[Brief]
The entries that follow must be given again exactly, with the pictures excluded.

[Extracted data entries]
+--

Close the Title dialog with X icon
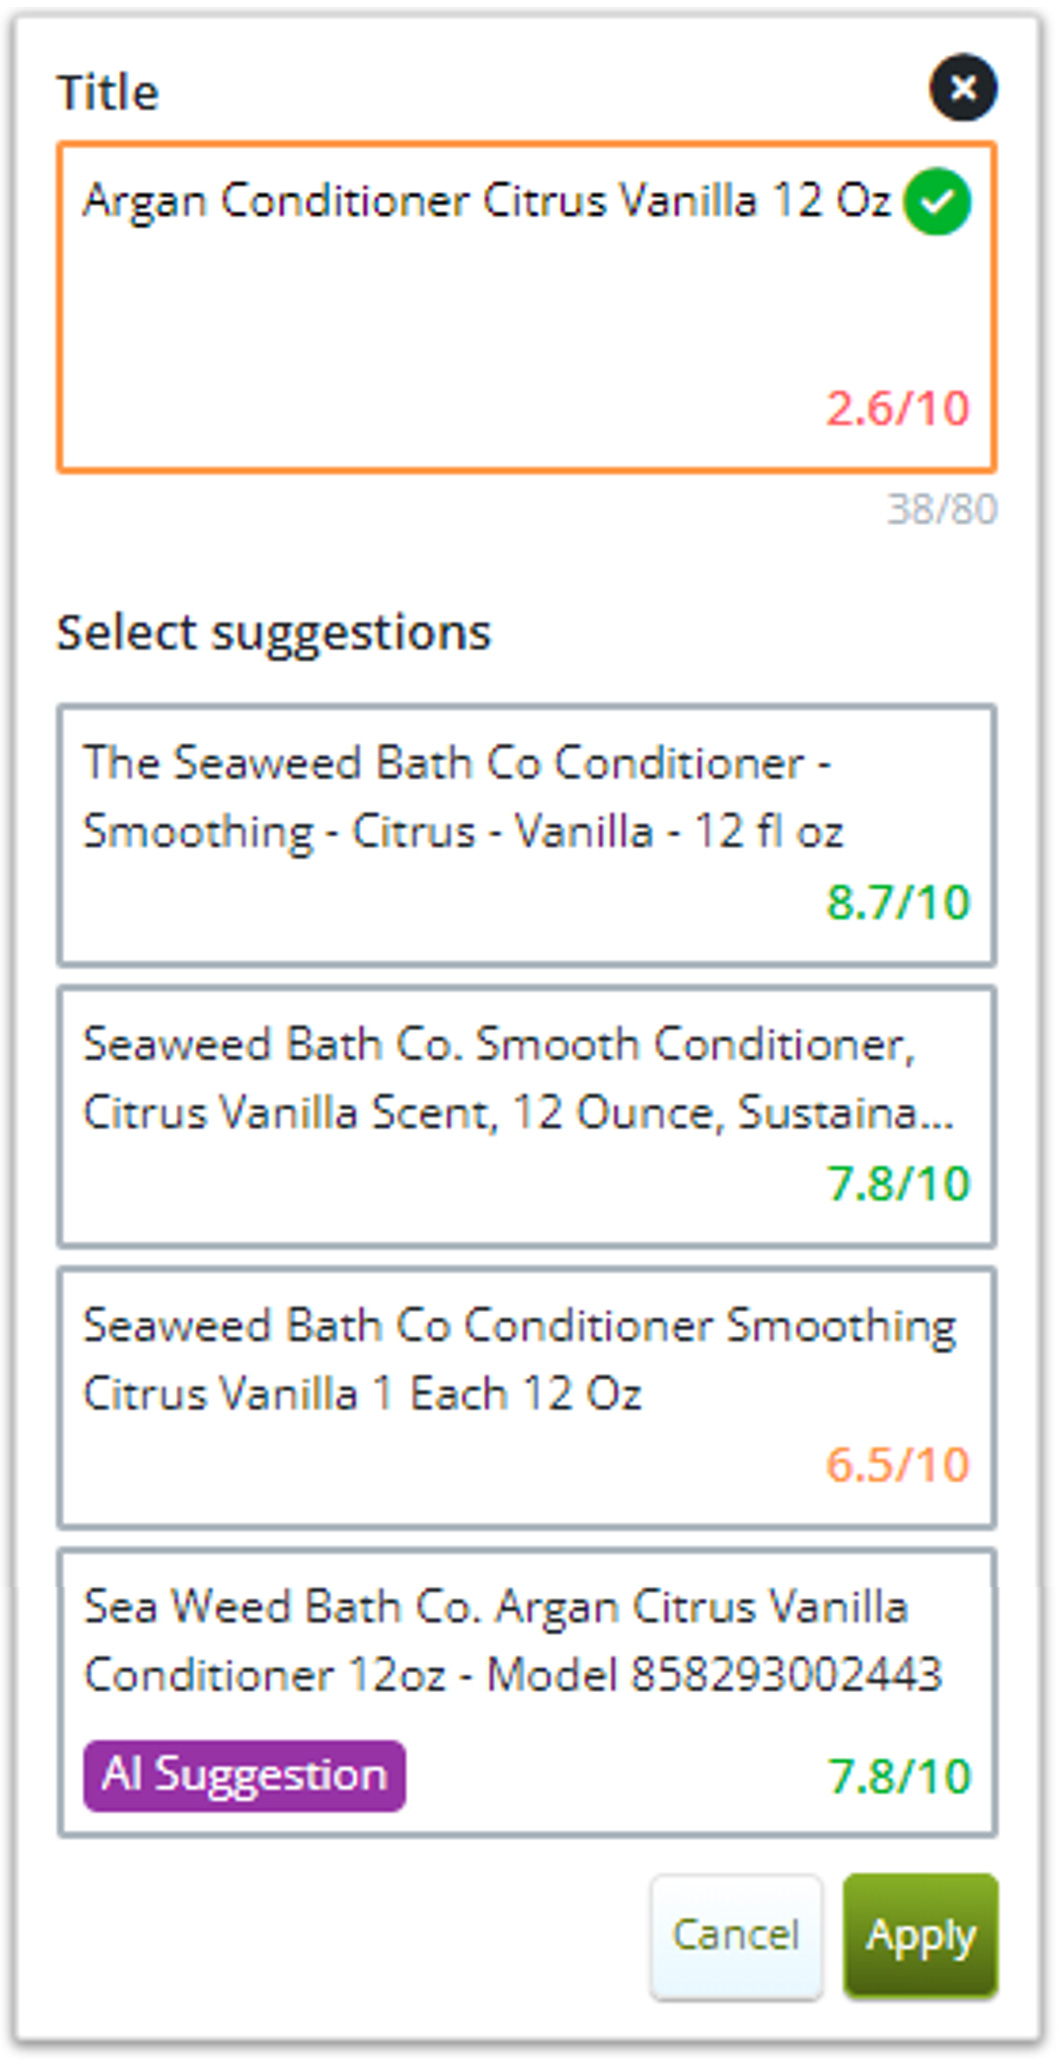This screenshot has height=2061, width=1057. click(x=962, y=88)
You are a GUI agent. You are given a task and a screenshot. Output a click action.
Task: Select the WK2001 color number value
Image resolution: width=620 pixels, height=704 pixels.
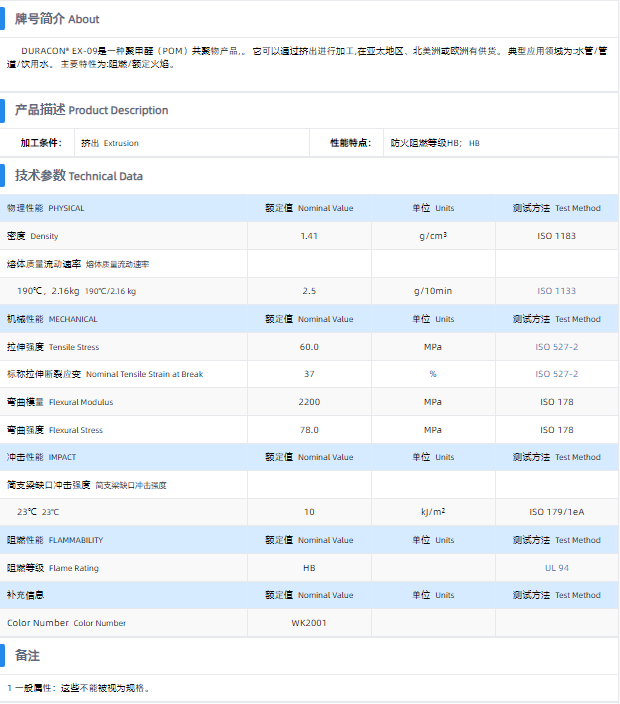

+--

[Response for this exercise]
Close the Title dialog with X icon
This screenshot has height=2061, width=1057. click(x=962, y=88)
You are a GUI agent. You are given a task and a screenshot. Output a click action.
Task: Select the WK2001 color number value
Image resolution: width=620 pixels, height=704 pixels.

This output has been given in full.